Brexit speculation is on everyone’s mind these days – every industry, sector and market is wondering and waiting to see what the short, medium and long-term effects of this decision will be. The housing market is one of the most talked-about, however, as it’s one in which almost everyone has some stake. Here’s what industry experts think may happen over the next couple of years.

A price crash isn’t likely

Everyone held their breath last June, expecting prices to plummet after years of comfortable rises. However, properties continued to rise in value – by 5% in total in 2016 – and the market seemed to hold its own in the face of the shock.

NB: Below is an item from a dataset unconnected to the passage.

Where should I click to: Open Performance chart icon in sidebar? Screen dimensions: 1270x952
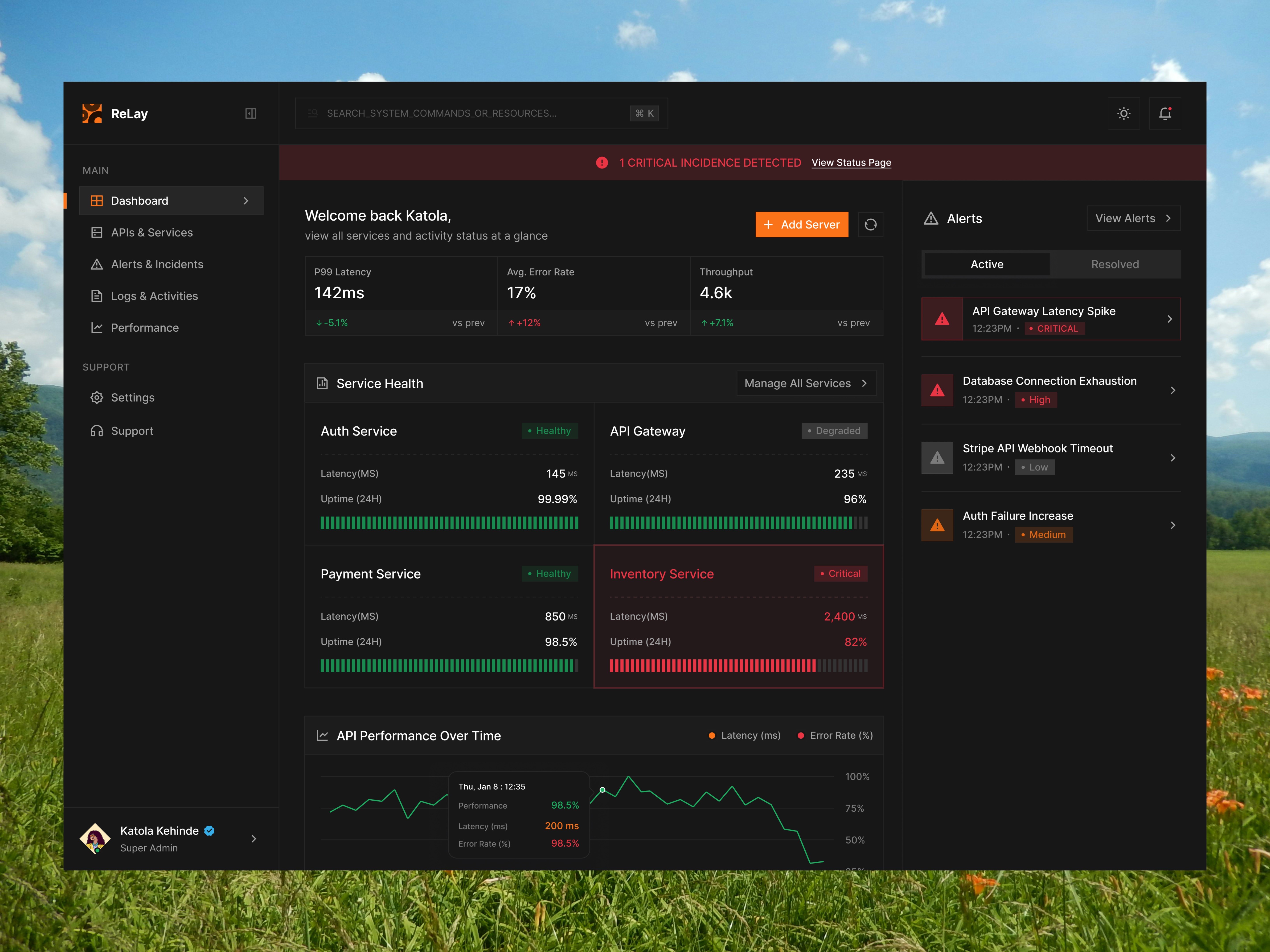click(x=97, y=328)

This should continue throughout 2017 at least, too, with prices rising by anything between 1% to 5%. The only factors that will, realistically, have an impact upon the housing market are job uncertainty and customer confidence. Brexit may have its own huge impact upon these factors, obviously, but people will still buy and sell properties despite Brexit uncertainty itself.

The Brexit vote has made long-term fixed-rate mortgages more appealing

Borrowers can certainly take advantage of one unexpected consequence of June’s vote – the cut in the Bank of England’s base rate. This rate was cut for the first time since 2009, from 0.5% to 0.25%, to help to stabilise the economy. Anyone taking out a long-term fixed rate mortgage deal will be more than happy with that! Some people on tracker mortgages, which follow the BoE’s base rate, have been enjoying some of the best deals a borrower could ever get, with some London mortgage repayments being less than the average monthly rent.

A brief blip

The housing market did slow down a little just before and just after the vote, alongside a huge crash in the value of the pound and followed by rising inflation, but this slowdown didn’t seem to last very long. So far, none of the dark predictions about the housing market have come to pass.

Of course, the UK is still in the European Union and Article 50 hasn’t yet been invoked, but even when this happens, there’s not much to suggest the housing market will suffer.

If the vote had little effect upon the housing market, then it’s possible that Article 50 and the eventual departure from the EU won’t have too much of an impact either. There could be a period of readjustment in property prices, or the mood could stay buoyant and brisk. It’s a case of wait-and-see.